[Dataset excerpts]

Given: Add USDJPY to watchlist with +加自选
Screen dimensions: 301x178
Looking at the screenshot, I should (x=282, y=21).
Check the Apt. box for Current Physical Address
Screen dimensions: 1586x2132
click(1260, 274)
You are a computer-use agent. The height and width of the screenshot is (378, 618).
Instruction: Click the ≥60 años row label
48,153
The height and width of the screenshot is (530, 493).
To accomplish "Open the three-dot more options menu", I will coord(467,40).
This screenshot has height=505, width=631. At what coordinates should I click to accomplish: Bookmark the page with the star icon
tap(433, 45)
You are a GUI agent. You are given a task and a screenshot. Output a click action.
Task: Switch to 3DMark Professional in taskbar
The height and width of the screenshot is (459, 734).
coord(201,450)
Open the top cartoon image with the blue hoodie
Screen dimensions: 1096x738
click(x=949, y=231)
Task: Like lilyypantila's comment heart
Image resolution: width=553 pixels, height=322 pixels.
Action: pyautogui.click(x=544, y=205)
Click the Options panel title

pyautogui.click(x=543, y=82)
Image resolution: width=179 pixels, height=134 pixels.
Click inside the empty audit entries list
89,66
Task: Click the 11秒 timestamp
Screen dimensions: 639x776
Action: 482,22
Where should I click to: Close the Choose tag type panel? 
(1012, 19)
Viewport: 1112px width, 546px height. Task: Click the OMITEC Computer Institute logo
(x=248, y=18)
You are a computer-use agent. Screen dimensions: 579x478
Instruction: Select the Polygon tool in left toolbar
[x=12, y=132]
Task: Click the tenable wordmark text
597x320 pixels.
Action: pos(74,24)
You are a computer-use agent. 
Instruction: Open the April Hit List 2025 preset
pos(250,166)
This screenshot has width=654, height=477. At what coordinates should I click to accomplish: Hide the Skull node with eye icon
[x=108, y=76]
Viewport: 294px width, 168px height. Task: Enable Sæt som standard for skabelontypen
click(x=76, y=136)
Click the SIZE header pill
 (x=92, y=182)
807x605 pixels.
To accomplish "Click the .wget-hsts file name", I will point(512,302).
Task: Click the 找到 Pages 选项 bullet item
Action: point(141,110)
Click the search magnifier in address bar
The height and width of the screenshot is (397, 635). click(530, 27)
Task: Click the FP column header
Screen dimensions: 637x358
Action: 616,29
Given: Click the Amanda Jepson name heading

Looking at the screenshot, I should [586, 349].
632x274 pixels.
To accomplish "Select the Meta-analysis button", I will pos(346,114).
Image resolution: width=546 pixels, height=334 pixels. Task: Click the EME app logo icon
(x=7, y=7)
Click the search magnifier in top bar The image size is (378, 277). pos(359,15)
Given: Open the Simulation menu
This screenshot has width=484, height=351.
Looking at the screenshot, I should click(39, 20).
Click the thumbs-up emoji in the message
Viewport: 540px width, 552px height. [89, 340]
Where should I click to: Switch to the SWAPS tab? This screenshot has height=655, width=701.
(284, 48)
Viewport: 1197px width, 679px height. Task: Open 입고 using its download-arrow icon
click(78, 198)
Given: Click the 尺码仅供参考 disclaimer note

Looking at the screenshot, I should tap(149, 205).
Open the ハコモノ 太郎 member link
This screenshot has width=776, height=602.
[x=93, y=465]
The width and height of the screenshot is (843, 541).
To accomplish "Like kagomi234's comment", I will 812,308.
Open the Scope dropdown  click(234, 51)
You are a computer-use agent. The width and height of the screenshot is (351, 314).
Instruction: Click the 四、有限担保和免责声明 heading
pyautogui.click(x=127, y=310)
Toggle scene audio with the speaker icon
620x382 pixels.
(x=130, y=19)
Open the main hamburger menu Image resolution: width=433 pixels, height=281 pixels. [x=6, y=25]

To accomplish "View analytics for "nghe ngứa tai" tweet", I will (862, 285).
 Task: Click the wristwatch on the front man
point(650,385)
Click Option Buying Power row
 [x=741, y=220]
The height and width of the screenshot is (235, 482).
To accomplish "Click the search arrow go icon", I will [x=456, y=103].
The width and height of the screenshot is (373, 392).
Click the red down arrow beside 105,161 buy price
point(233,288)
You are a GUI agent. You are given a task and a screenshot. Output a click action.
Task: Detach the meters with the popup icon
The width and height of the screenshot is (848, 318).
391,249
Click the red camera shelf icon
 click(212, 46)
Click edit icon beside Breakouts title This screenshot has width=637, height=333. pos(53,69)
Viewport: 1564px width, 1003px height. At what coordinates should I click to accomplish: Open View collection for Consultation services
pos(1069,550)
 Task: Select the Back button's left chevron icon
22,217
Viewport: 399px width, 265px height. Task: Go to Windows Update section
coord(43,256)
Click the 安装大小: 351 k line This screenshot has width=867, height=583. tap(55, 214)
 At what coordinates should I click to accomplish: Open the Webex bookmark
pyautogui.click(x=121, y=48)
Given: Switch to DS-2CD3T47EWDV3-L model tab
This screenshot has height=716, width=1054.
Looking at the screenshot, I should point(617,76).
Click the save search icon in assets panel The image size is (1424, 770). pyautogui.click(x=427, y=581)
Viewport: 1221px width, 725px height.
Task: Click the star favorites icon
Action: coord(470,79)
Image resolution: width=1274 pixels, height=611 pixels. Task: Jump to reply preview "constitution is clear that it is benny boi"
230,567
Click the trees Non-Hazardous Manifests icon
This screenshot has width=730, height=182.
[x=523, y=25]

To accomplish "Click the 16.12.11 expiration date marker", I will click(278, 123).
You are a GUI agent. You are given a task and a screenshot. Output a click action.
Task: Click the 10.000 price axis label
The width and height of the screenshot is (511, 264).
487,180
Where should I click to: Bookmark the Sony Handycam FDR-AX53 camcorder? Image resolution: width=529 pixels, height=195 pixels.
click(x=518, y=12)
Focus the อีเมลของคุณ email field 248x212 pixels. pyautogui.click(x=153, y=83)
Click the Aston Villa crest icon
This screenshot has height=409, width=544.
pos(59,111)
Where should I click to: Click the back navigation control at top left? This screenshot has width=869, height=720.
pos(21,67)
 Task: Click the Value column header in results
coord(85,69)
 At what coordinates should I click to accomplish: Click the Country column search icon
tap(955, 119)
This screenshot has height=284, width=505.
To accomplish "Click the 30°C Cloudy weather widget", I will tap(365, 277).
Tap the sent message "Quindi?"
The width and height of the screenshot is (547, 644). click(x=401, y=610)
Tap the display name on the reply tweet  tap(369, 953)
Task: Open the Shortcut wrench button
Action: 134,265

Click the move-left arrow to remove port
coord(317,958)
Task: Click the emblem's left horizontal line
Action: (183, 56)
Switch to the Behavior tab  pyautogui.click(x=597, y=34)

- [YOUR TASK]: I'd like the number of lines above that contain the word "comment", and nothing besides that number.

- [COMPLETED EXERCISE]: 2